Extract to read

Starred Up

Director    David Mackenzie
Starring    Jack O'Connell, Ben Mendelsohn, Rupert Friend, David Ajala, Peter Ferdinando, Ashley Chin
Release    APR 2014 (US) 21 MAR (UK)    Certificate 18
4 stars

Ali Gray

21st March 2014

Starred Up might be the angriest movie ever made. Set inside a British jail as troublesome new arrival Eric Love (Jack O'Connell) joins his lag father Neville (Ben Mendelsohn) on the wing, David Mackenzie's prison drama feels as though it is powered by white hot fury. As the inmates clash, tidal waves of ugly, pointless, misguided anger crash down on one another. The air feels heavy with rage, as if characters breathe in a red mist and can't help acting on it. The inmates of Starred Up are like bombs that could go off at any second, and the movie's fuse constantly threatens to ignite without a moment's notice. Although the director often allows himself to indulge in the violence as his characters do, Mackenzie never loses sight of what's behind the unrest, and why that's way more important than the outbursts themselves.

We see nothing of the outside world here: the universe of Starred Up is in miniature – concrete cells and metal bars, low ceilings and plastic chairs, deep-set windows that don't open. Mackenzie crafts an unwelcoming, unmerciful aesthetic that leaves you in no doubt from the first scene, as Love is inducted into the prison: you're in here with him. It's a hellish, powderkeg environment: Broken Britain in microcosm. Misdirected glances and choice words lead to savage beatings or worse. It's no exaggeration to say that every upsetting event in Starred Up happens because the canteen server manhandles Jack O'Connell's mashed potatoes – and that's not a euphemism.

Eric dreamed of chips, or perhaps one day, even crinkle-cut chips.

What saves Starred Up from being Scum Lite is the script by Jonathan Asser, a former prison worker who taught anger management and rehabilitation classes at Pentonville Prison for over a decade. Here, Rupert Friend plays his avatar: a well-educated, Oxford-born carer who tries to tame the raging bulls of the prison with a white flag instead of a red rag. Though it's hard to shake the image of Cartman asking "How do I reach these keeeeeds?" in South Park's spot-on parody of Dangerous Minds et al, Asser's experience gives Starred Up all the authenticity it needs. If the goal was to humanise the inmates rather than categorise them, Asser succeeds, and Friend excels as his mouthpiece.

O'Connell, however, provides the film with its most startling performance, the kind that makes you sit up and take notice: a "Where did he come from?" experience of the kind that kickstarts careers. Eric Love is, on the surface at least, a wrong'un, but O'Connell – working from and adding to Asser's succinct script – gradually peels back layer after layer until you catch glimpses of the man beneath. Encased in a stone tomb and with a head too young to process enough physical and emotional pain to last a lifetime, Eric lashes out like a firework let off indoors. Mendelsohn, meanwhile, adds a dynamite dynamic as Eric's father, although not in the ways you expect: they share a fascinatingly complex relationship that acts as the heart of the film, power constantly shifting between them, emotions barely simmering beneath.

This extra was as pleased to see Mendelsohn as I was.

Starred Up is a movie you're never entirely comfortable with: it doesn't give you a moment to relax. There are brief moments of levity that bloom through the concrete cracks, all of which feel natural and real to the moment, but Starred Up's tone is on a knife edge; the film is capable of exploding into violence off the back of one off-colour joke. The feeling of unease never quite goes away and stays with you some time after the credits roll.

The only thing that doesn't quite ring true is the portrayal of the upper echelons of the nameless prison's staff. Though the story may echo writer Asser's real-life experiences, the heartless prison manager – all pock-marked skin and evil sneers – feels like a bastard too far; the one concession to creative licence that Starred Up deems fit to allow. Perhaps the salve of a storybook villain actually sooths the film's prickly sting of authenticity – on the whole, Starred Up refuses to pigeonhole its characters whatever side of the law they fall upon. It offers no easy answers and takes no sides: the result is one of the most engrossing, exciting and explosive prison films this country has ever produced.

Stored data entries
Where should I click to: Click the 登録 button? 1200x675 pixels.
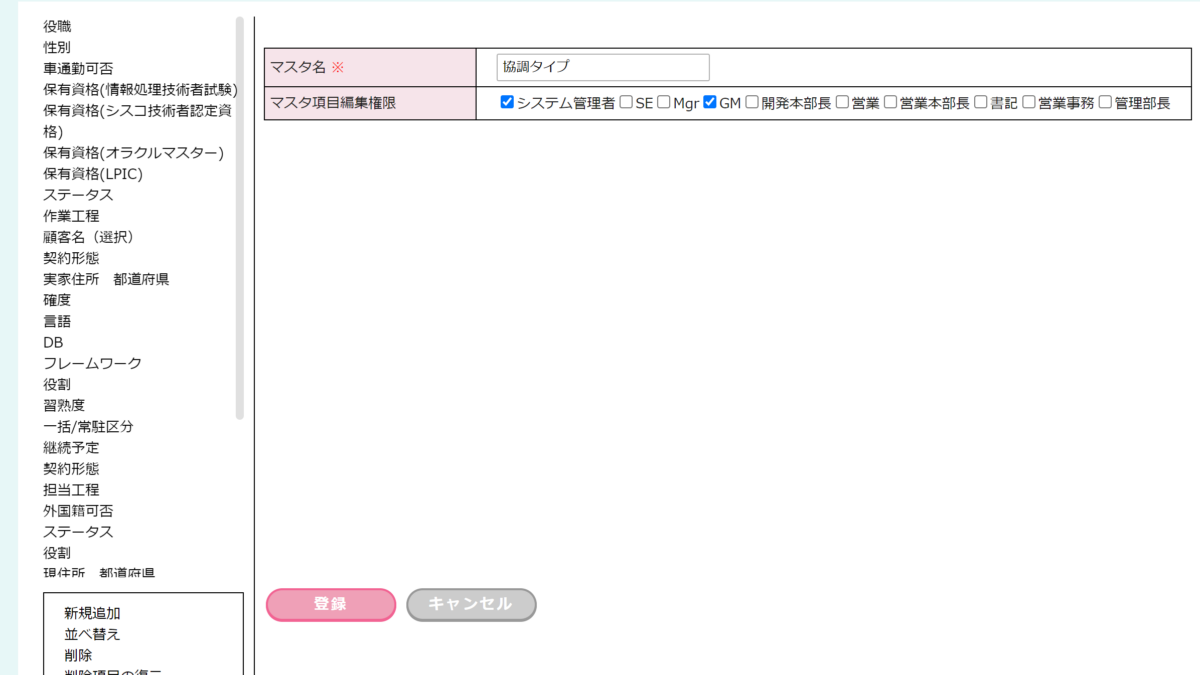pyautogui.click(x=330, y=604)
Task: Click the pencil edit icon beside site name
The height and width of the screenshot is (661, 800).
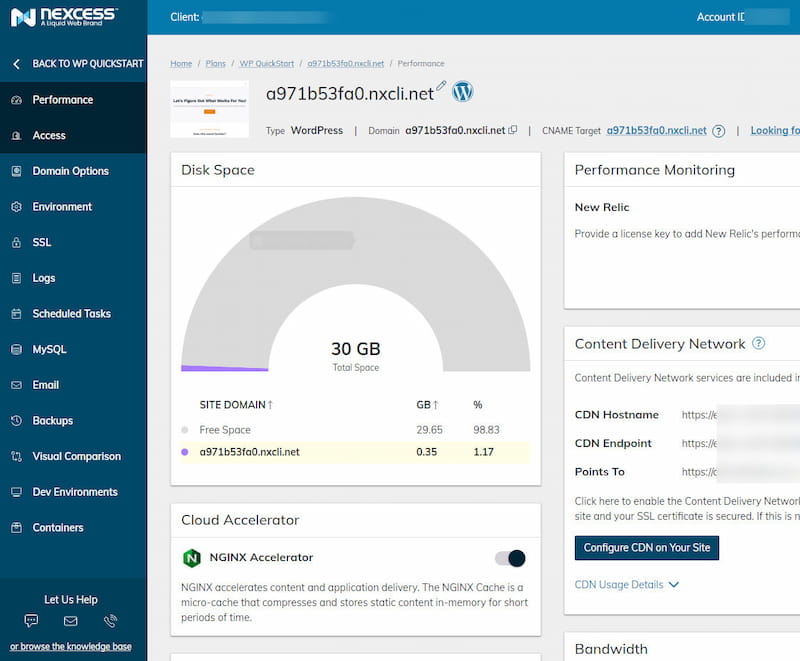Action: [442, 87]
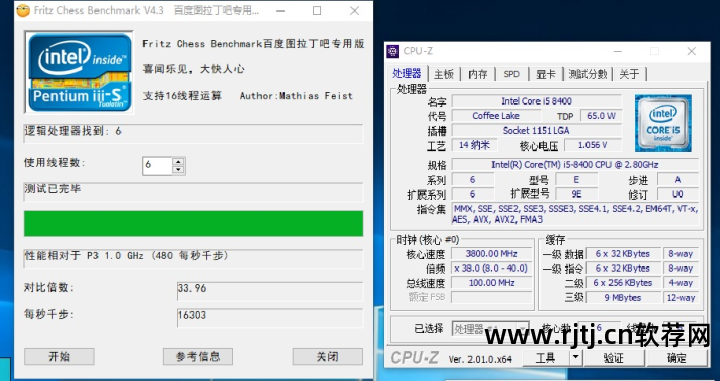The height and width of the screenshot is (381, 720).
Task: Click the 参考信息 button
Action: click(198, 356)
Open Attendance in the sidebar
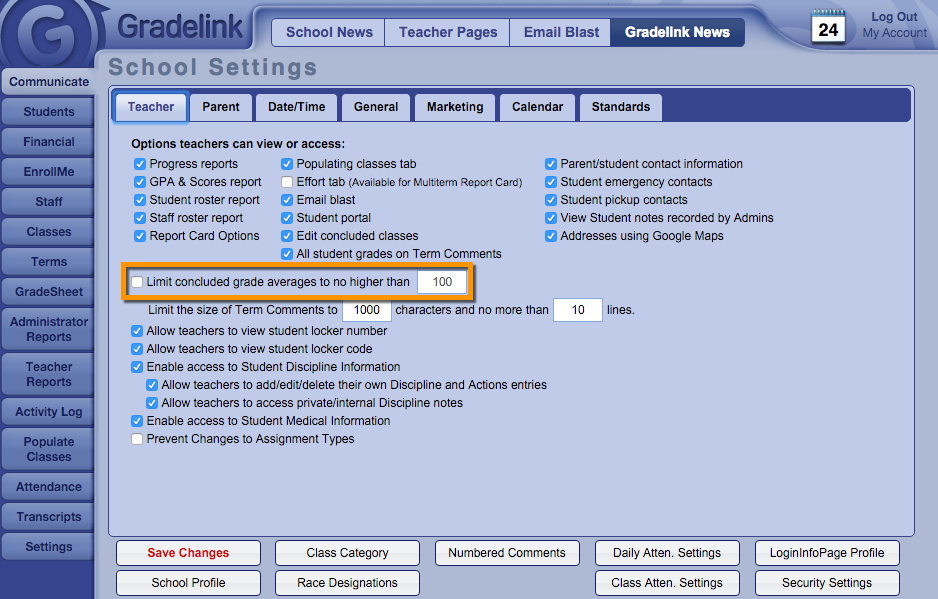Viewport: 938px width, 599px height. pos(48,487)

What the exercise asks
Decide whether each statement below agrees with the Starred Up review. Answer yes or no for each, and quote the exact words of the review that decide it.
(a) The film's script comes from someone who used to teach classes at Pentonville Prison.
(b) The film shows scenes of the outside world.
(c) Rupert Friend gives the film its most startling performance.

Result for this task
(a) Yes: "the script by Jonathan Asser, a former prison worker who taught anger management and rehabilitation classes at Pentonville Prison for over a decade"
(b) No: "We see nothing of the outside world here"
(c) No: "O'Connell, however, provides the film with its most startling performance"